Workload identity for Kubernetes on GCP

What is workload identity?

Applications that run on Kubernetes often need to access other services – and if you are running on Google’s cloud, it is likely they will have to access some Google Cloud Services (databases, or storage, or AI services, because everything is AI now!) This brings up the issue of how a Kubernetes application can securely access such cloud services. You certainly don’t want to hard code your user access credentials into your app!

Workload Identity associates a Kubernetes Service Account to Cloud IAM service accounts, such that the applications can access cloud resources using their Kubernetes identity securely. This eliminates the need for long lived credentials. Workload identity uses the following features of Kubernetes:

High level overview

The application that needs to talk to the Google Cloud API refers to a Kubernetes config map which stores the information about the Google Cloud IAM Workload Identity Pool OIDC Provider. (OIDC is OpenID Connect – an identity layer on top of the OAuth 2.0 protocol.) The config map, along with a Kubernetes projected service account token with an audience for the Workload Identity Pool OIDC Provider, is mounted into the application pod.

The Kubernetes API server is configured with the Google Cloud IAM Workload Identity Pool OIDC Provider url as the api-audiences. The OIDC validation keys and the OIDC discovery document are retrieved from the Kubernetes api server and stored in a GCP bucket so that the Google Cloud IAM service can validate that the request and the audience matches the associated Kubernetes Cluster.

When the application needs to authenticate to Google Cloud IAM, it first goes via the Workload Identity Pool OIDC Provider which is configured to query the Google Cloud bucket and validate the request. Once the request is validated and the corresponding Google service account has permissions to assume a workload identity, a token is issued to the workload. The workload uses this token to authenticate to Google cloud IAM.

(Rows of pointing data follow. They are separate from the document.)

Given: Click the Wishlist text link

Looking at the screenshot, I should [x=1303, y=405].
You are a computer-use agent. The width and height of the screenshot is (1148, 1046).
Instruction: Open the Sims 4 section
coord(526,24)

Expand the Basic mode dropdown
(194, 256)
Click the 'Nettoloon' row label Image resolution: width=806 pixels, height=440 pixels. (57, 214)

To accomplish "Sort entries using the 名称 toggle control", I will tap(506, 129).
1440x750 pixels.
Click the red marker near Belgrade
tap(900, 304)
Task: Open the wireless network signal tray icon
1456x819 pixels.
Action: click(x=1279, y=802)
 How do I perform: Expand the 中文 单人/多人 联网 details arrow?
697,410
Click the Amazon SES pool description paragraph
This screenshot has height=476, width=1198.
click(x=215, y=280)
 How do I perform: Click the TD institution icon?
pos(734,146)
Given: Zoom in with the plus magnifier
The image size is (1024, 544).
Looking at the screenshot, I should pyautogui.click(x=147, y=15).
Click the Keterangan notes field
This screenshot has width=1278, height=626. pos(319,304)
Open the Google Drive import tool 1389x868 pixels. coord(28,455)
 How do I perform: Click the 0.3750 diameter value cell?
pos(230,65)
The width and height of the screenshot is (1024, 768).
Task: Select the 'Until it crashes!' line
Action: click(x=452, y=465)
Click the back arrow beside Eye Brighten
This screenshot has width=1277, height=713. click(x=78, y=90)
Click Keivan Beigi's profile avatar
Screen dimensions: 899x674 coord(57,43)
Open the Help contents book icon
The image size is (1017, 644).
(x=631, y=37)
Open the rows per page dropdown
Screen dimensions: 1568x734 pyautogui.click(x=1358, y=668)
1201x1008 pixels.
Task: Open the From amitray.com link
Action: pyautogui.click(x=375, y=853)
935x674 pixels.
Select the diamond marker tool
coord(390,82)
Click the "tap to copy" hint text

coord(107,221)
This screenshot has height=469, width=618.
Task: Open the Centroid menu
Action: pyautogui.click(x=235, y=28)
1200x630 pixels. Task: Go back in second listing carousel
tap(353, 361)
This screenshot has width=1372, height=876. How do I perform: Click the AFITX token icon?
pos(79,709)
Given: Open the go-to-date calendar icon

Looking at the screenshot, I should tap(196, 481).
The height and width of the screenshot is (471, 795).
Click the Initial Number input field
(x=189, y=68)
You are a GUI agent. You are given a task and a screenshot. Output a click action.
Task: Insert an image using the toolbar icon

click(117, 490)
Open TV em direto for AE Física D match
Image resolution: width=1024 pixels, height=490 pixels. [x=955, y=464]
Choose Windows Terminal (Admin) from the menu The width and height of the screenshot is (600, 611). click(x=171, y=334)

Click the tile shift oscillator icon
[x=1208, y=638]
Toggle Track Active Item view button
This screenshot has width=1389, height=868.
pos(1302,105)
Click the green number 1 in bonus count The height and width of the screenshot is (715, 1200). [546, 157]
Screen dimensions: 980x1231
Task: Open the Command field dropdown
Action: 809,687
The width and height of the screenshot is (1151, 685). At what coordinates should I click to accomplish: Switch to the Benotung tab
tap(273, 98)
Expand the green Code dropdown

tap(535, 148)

Setting up workload identity on a Talos Cluster in GCP

While the steps outlined below are specific to a Talos Kubernetes Cluster running in GCP, this can be adapted to a Kubernetes cluster running anywhere, even a local KIND cluster. (One of the many advantages of Talos Linux for your Kubernetes clusters is that the same immutable Kubernetes specific operating system runs on all platforms – bare metal, Raspberry Pi, local docker/qemu, GCP, AWS, Hyper-V, etc – so you don’t need to adapt your processes for different environments. They will just work.)

Start by following the Talos docs on setting up a cluster in GCP.

Once the cluster is deployed and kubeconfigtalosconfig and the outputs for the cluster is retrieved we can proceed with the next steps.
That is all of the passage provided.